As mentioned, I’ll get the data from the wikipedia page. I’ll then use the caret package to try to find a working classification algorithm that predicts the ranking of a contestant based on two things:
So in the end, after each show we can feed the algorithm the latest scores and hopefully get a decent prediction as to who is going to win this years bake off and additionally who will make it to the finale.
We’ll train the model on the data of seasons 1, 2 and 4 and use season 3 as validation set. After we found the right model, we’ll retrain the model using all 4 seasons in the hope of having an even better prediction model for the upcoming season 5.
So, after my third batch of macarons finally succeeded today, let’s start with the data stuff, maybe THAT will work out quicker. Let’s load the data and take a look at how the tables present themselves.

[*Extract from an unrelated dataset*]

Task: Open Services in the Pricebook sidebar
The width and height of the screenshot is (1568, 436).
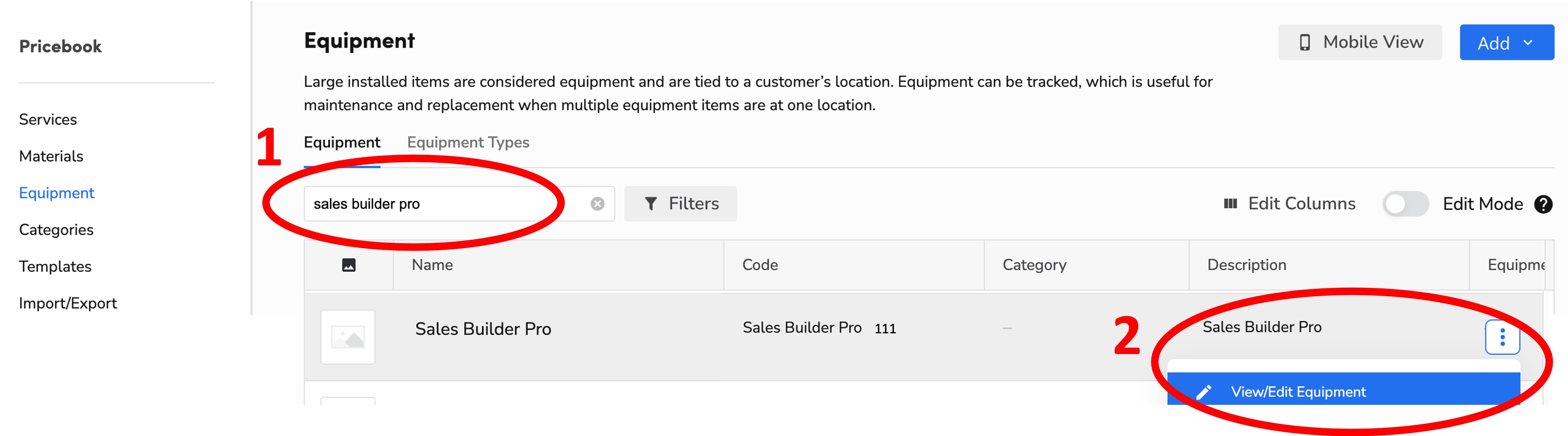Action: (48, 119)
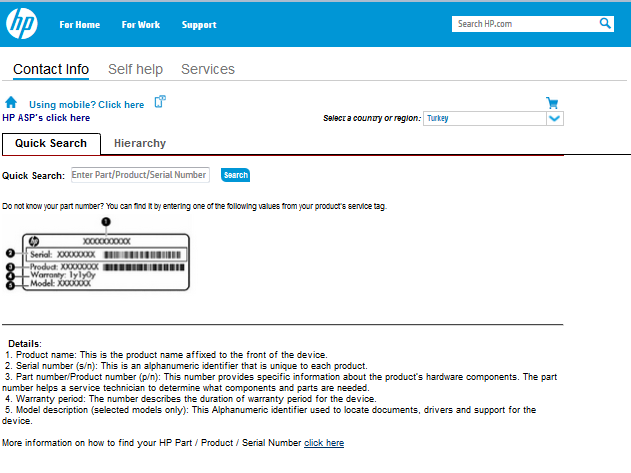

| baker | episode | rank_in_technical | mean_rank_in_technical | star | mean_star | top | mean_top | flop | mean_flop | final_rank | final_group | X |
|---|---|---|---|---|---|---|---|---|---|---|---|---|
| Nancy | 3 | 1 | 1.000000 | 0 | 0.0000000 | 0 | 0.0000000 | 0 | 0.0000000 | 1 | 1 | winner |
| Nancy | 4 | 7 | 4.000000 | 0 | 0.0000000 | 1 | 0.5000000 | 0 | 0.0000000 | 1 | 1 | winner |
| Nancy | 5 | 4 | 4.000000 | 0 | 0.0000000 | 0 | 0.3333333 | 0 | 0.0000000 | 1 | 1 | winner |
| Nancy | 6 | 3 | 3.750000 | 0 | 0.0000000 | 0 | 0.2500000 | 1 | 0.2500000 | 1 | 1 | winner |
| Nancy | 7 | 3 | 3.600000 | 1 | 0.2000000 | 0 | 0.2000000 | 0 | 0.2000000 | 1 | 1 | winner |
| Nancy | 8 | 2 | 3.333333 | 0 | 0.1666667 | 0 | 0.1666667 | 1 | 0.3333333 | 1 | 1 | winner |
Basically we have one observation from each baker for each show. Since I typed in the data myself, I wont bother too much with cleaning it. Let’s look at the variables we got here.
| key | value |
|---|---|
| baker | name of the baker |
| episode | Episode we’re looking at |
| rank_in_technical | rank the baker got in the technical bake |
| mean_rank_in_technical | average rank in technical over the last episodes (including actual one) |
| star | indicates wether the baker was star baker in the actual episode |
| mean_star | average over how many times the baker got star baker up to and including the actual episode |
| top | indicates wether the baker made one of the top bakes in the actual episode |
| mean_top | average over how many times the baker made one of the episodes top bakes |
| flop | indicates wether the baker made one of the least favorite bakes in the actual episode |
| mean_flop | average over how many times the baker made one of the least favorite bakes |
| final_rank | the final rank the baker got |
| final_group | indicates in which group the baker falls, will be our classifier |
| X | how the groups/classifier may be named |
Since we want to predict based on the most recent episode, we’ll have to create datasets of episodes rather than sets of seasons. Remember that the first season had 2 bakers less than the other ones thus also 2 episodes less? We’ll solve this by changing the episodes numbers in this season so that the first episode is now the third episode. Lets look at the head of episode 3:
| baker | episode | rank_in_technical | mean_rank_in_technical | star | mean_star | top | mean_top | flop | mean_flop | final_rank | final_group | X |
|---|---|---|---|---|---|---|---|---|---|---|---|---|
| Nancy | 3 | 1 | 1 | 0 | 0 | 0 | 0 | 0 | 0 | 1 | 1 | winner |
| Jonathan | 3 | 6 | 6 | 0 | 0 | 0 | 0 | 0 | 0 | 2 | 2 | runner_up |
| Maria | 3 | 2 | 2 | 1 | 1 | 0 | 0 | 0 | 0 | 2 | 2 | runner_up |
| Monique | 3 | 4 | 4 | 0 | 0 | 0 | 0 | 0 | 0 | 4 | 3 | top_tier |
| Brendan | 3 | 3 | 3 | 0 | 0 | 0 | 0 | 0 | 0 | 5 | 3 | top_tier |
| Julie | 3 | 7 | 7 | 0 | 0 | 1 | 1 | 0 | 0 | 6 | 4 | bottom_tier |
Remember that we didn’t include the episodes from season 3 in our datasets. We’ll use them to test our model in the end. But since we don’t have that many datapoints, we’ll have to use some kind of cross-validation to tune our model before we’ll use it on the testset. We’re going to use repeated cross validation.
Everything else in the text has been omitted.